**Assigned task**
Without any pictures, restate the full set of records below exactly.

**Records shown**
*** Begin section ***
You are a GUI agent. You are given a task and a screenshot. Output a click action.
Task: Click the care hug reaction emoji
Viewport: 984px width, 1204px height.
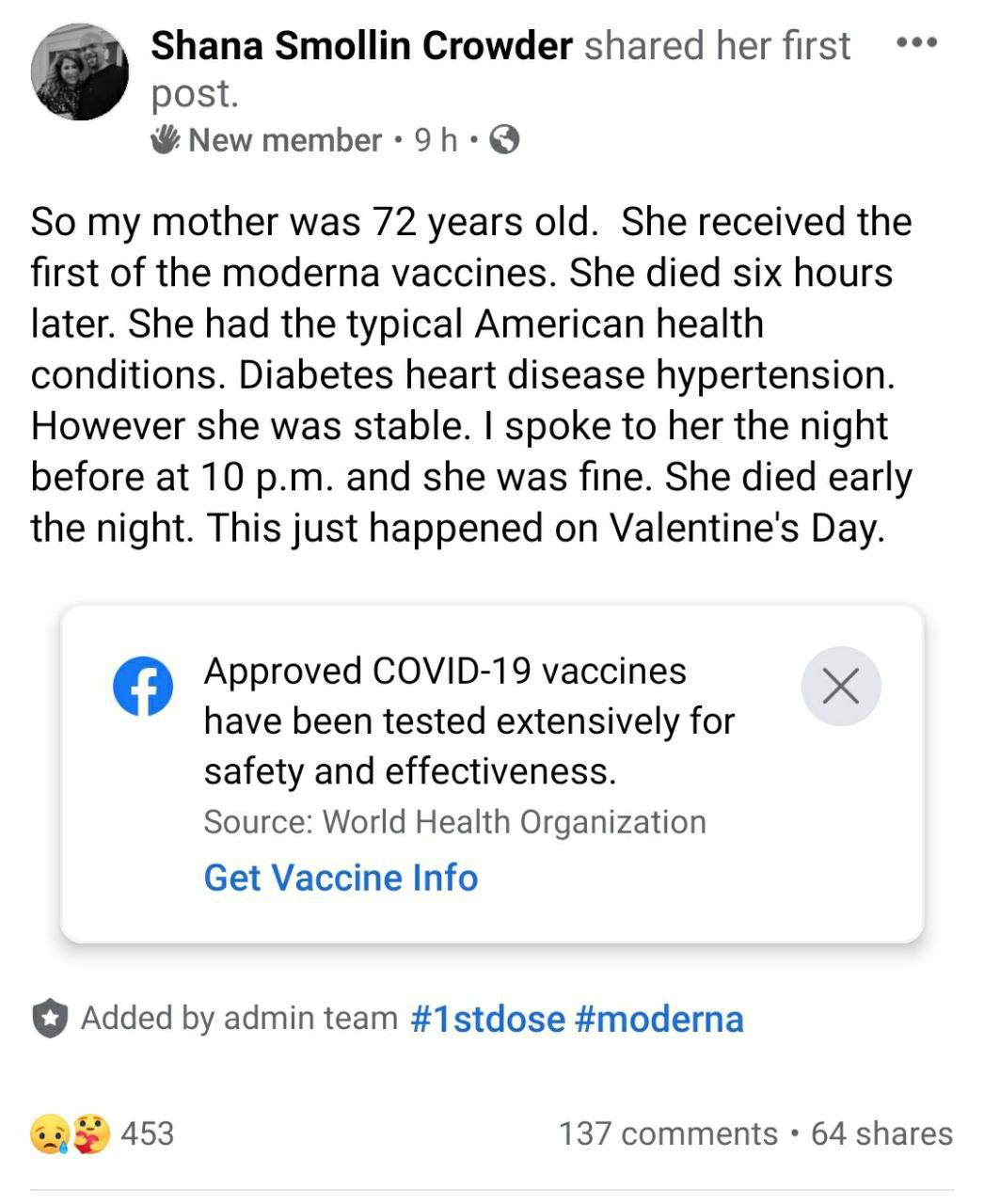[x=93, y=1133]
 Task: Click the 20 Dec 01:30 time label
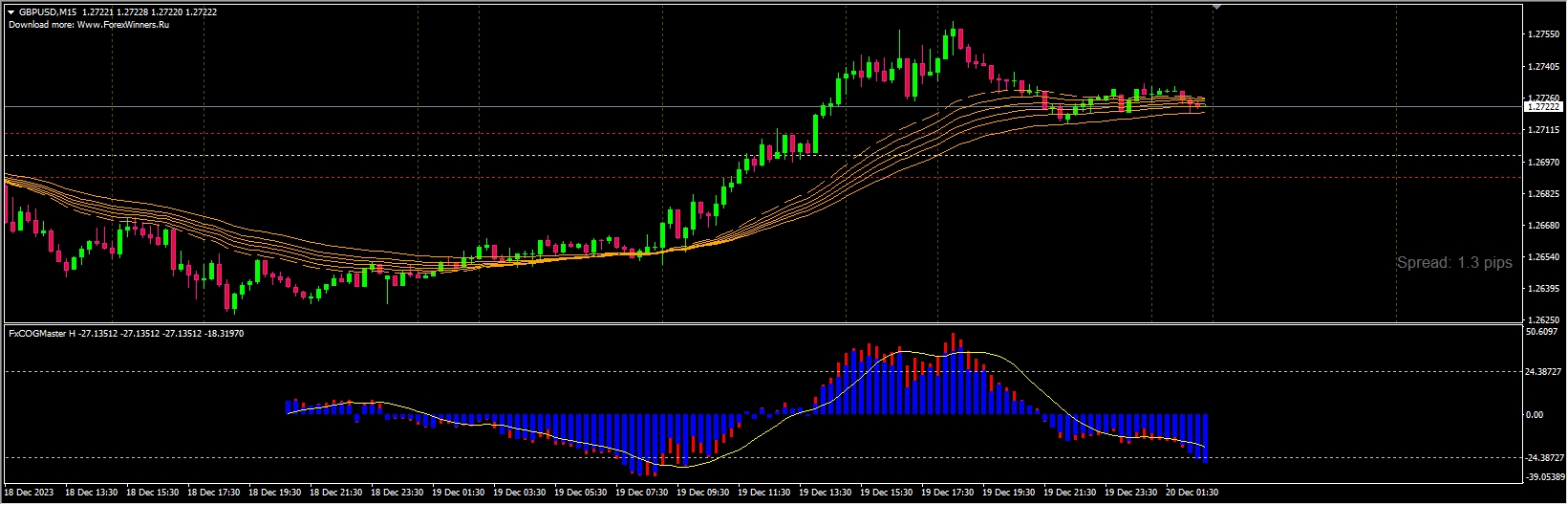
*** End section ***
**Solution to this task**
You are a GUI agent. You are given a task and a screenshot. Output a click action.
Task: Click the care hug reaction emoji
Viewport: 984px width, 1204px height.
[x=93, y=1133]
 Task: Click the 20 Dec 01:30 time label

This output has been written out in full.